NS to Quark Star
Category | Progenitor | Type | Energy Mechanism | Emission Mechanism | Counterparts | References | Brief Comments | ||||||||
---|---|---|---|---|---|---|---|---|---|---|---|---|---|---|---|
LF Radio | HF Radio | Microwave | Terahertz | Optical/IR | X-rays | Gamma-rays | Gravitational Waves | Neutrinos | |||||||
Collapse | NS to Quark Star | Single | β-decay | Synch. | Yes | -- | -- | -- | -- | Yes | Yes | Yes | -- | https://arxiv.org/pdf/1505.08147.pdf | The burst is predicted to be several seconds, explainable if the de-dispersion process that stacks frequency channels to a common initial time is incorrect. |
Definitions: LF Radio (3 MHz to 3 GHz); HF Radio (3 GHz to 30 GHz); Microwave (30 to 300 GHz)
Model Description
As a NS spins down, the reduction in centrifugal forces cause the density in the core to increase to the point where neutrons may split in to their constituent parts--a process known as quark deconfinement.

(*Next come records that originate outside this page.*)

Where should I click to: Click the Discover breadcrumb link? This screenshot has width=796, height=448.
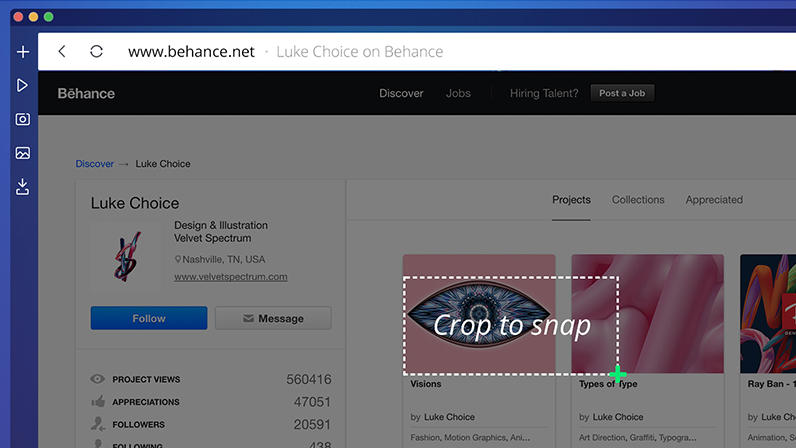pyautogui.click(x=94, y=164)
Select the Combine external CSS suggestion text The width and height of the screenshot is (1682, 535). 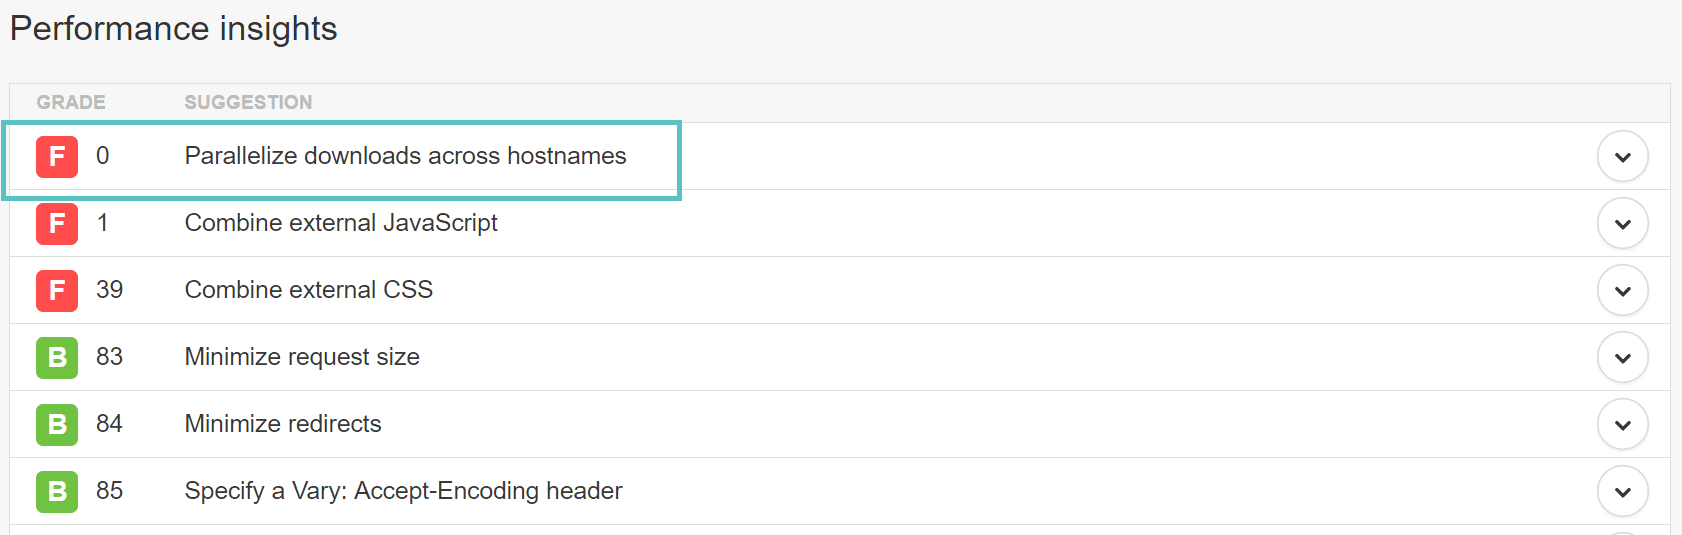tap(308, 290)
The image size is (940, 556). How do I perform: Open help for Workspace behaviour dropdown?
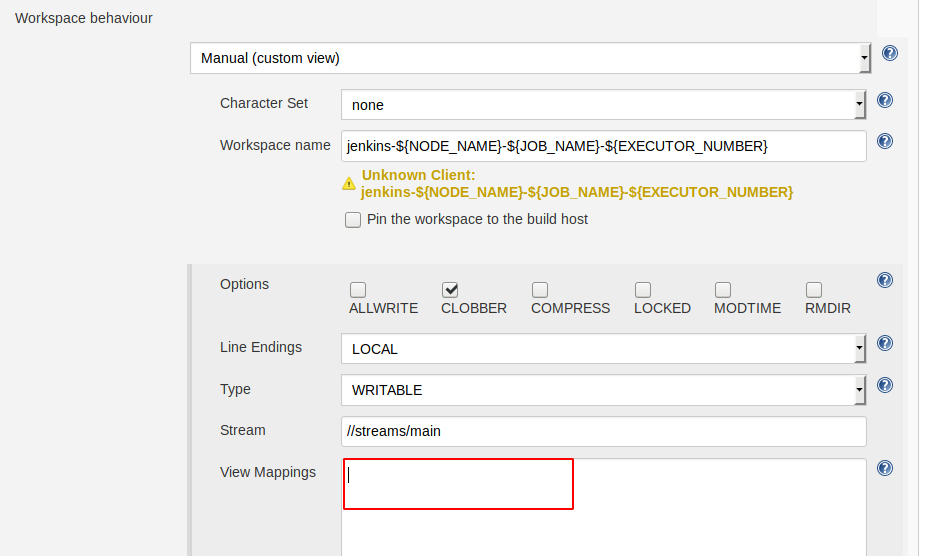coord(889,54)
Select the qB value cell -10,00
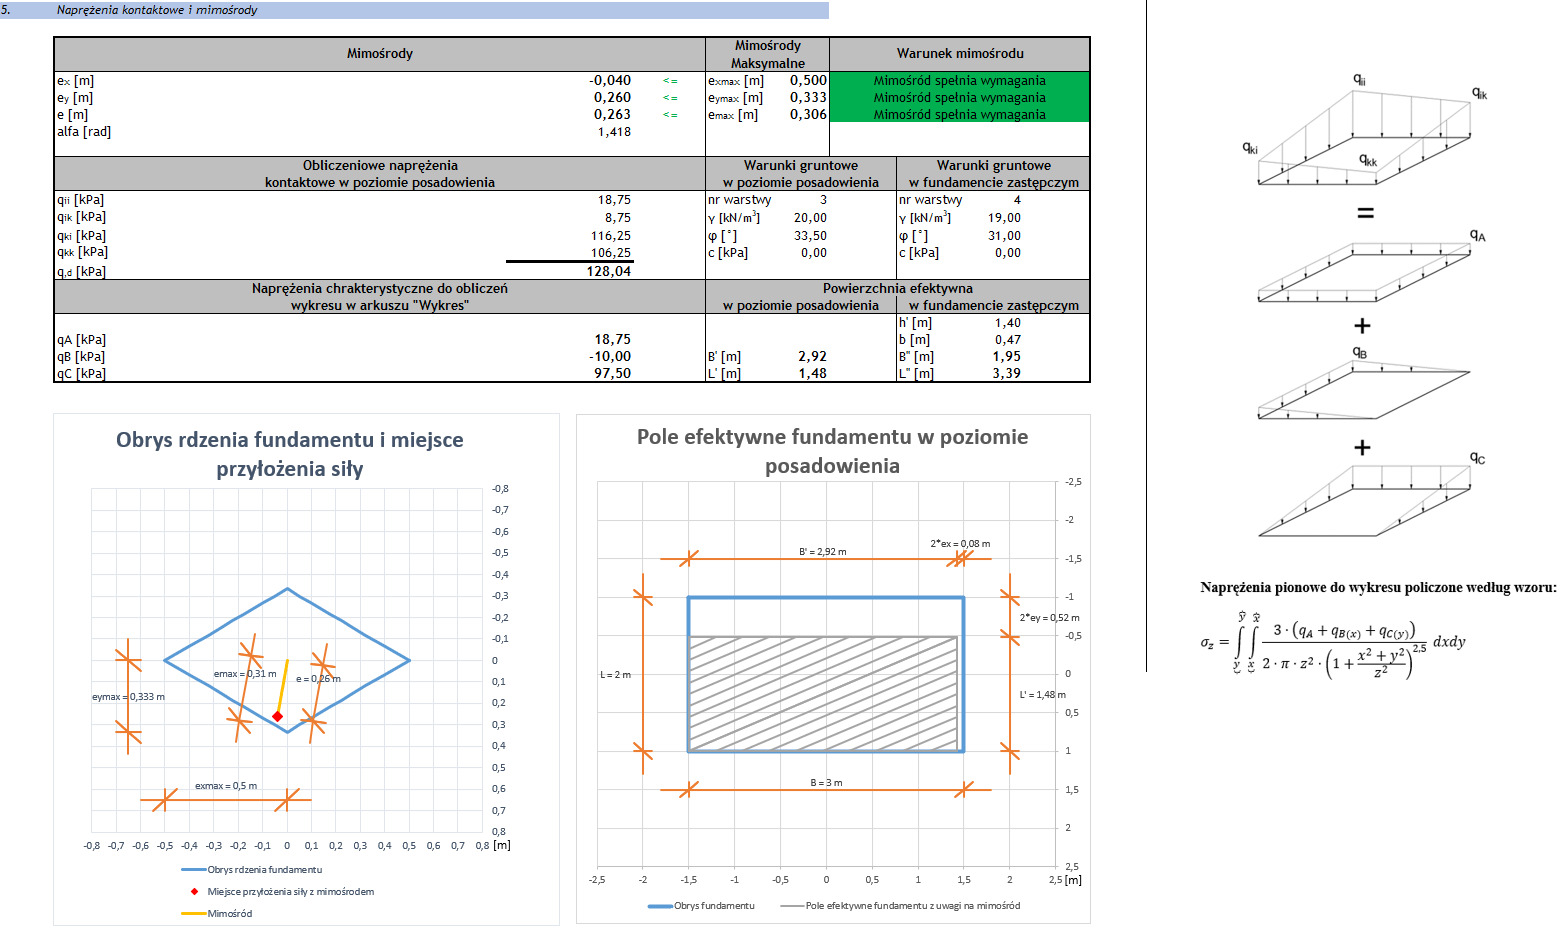The width and height of the screenshot is (1565, 932). [612, 357]
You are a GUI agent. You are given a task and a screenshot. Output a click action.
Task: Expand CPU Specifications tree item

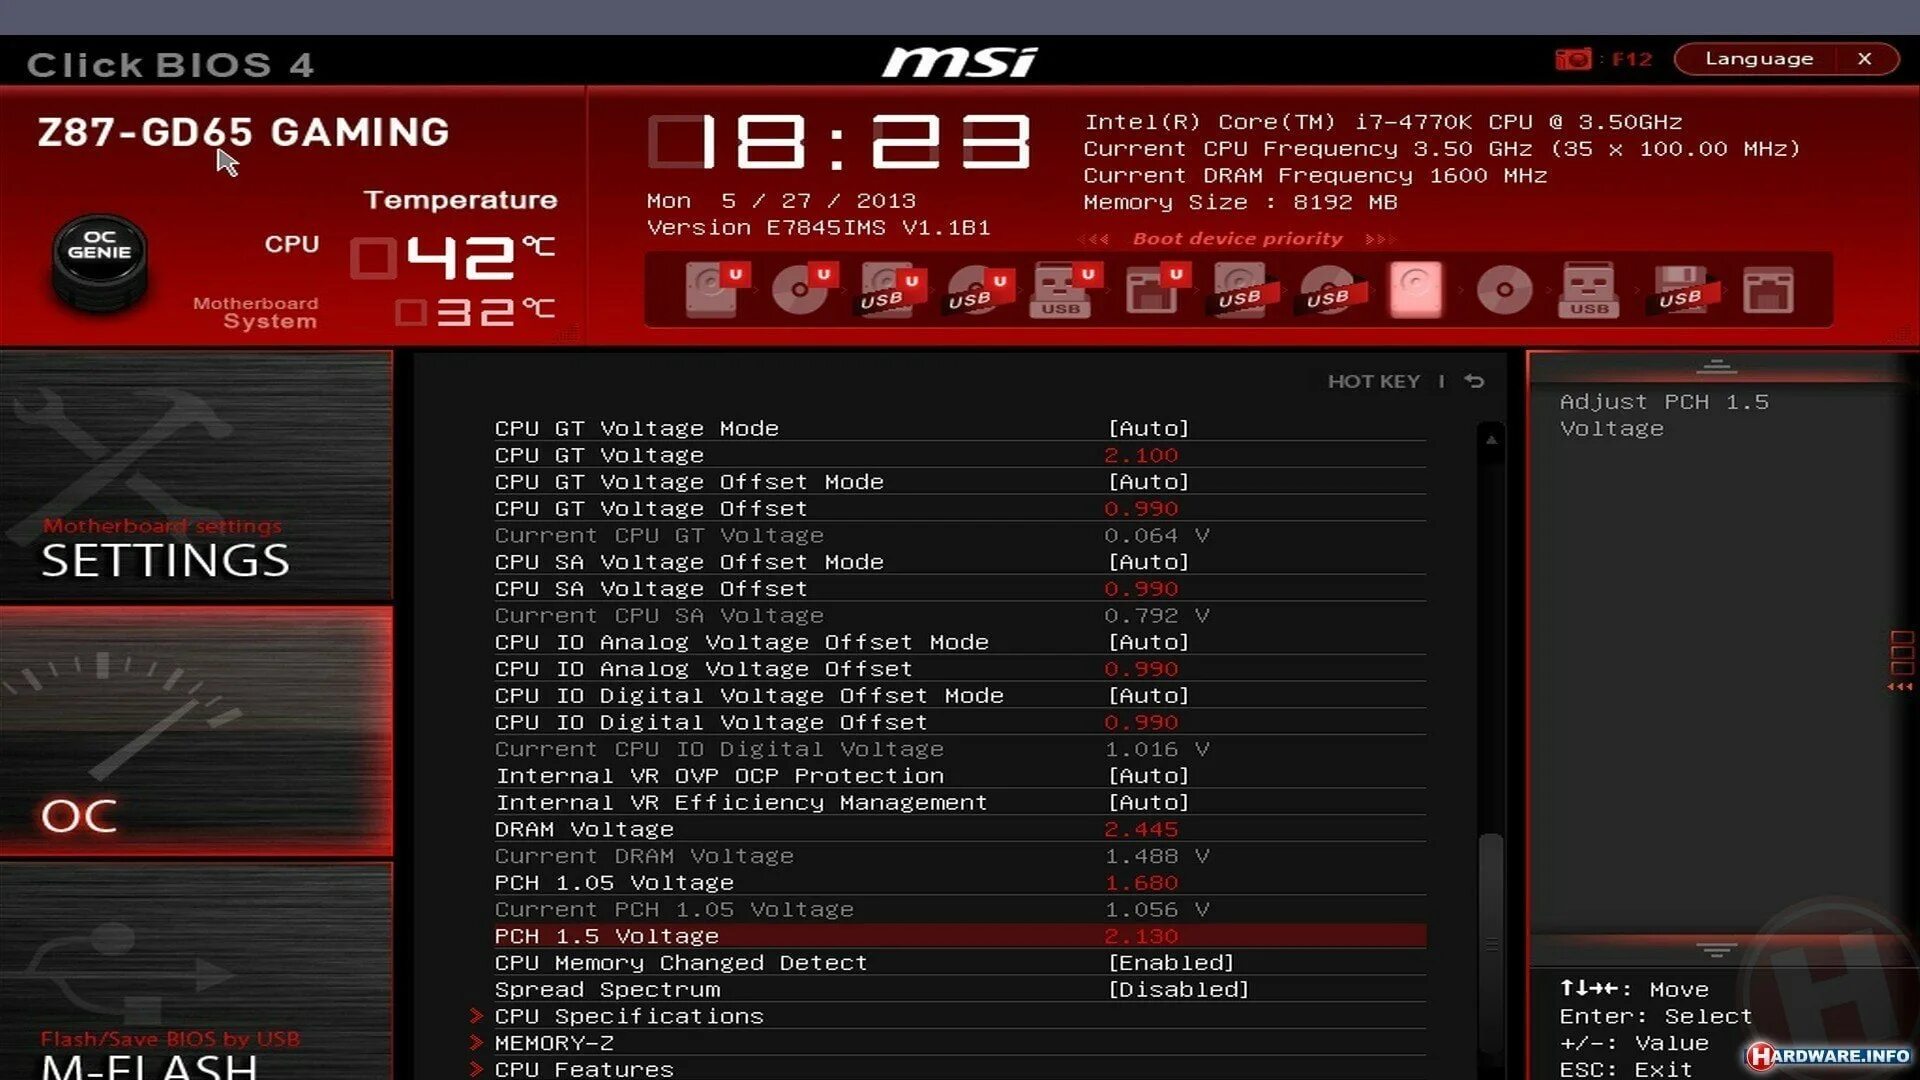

This phase transition from neutrons to a quark-gluon plasma triggers a massive explosion--a quark nova--in which the parent NS collapses into a quark star. The outer layers of the NS are ejected at relativistic speeds, generating highly unstable rapid neutron-capture (r-process) elements, which undergo a rapid series of β-decays. The electrons emitted from this decay stream into the magnetosphere to generate synchrotron emission akin to an FRB.
Observational Constraints
Gravitational waves are expected from the explosion and from the quark star oscillation modes.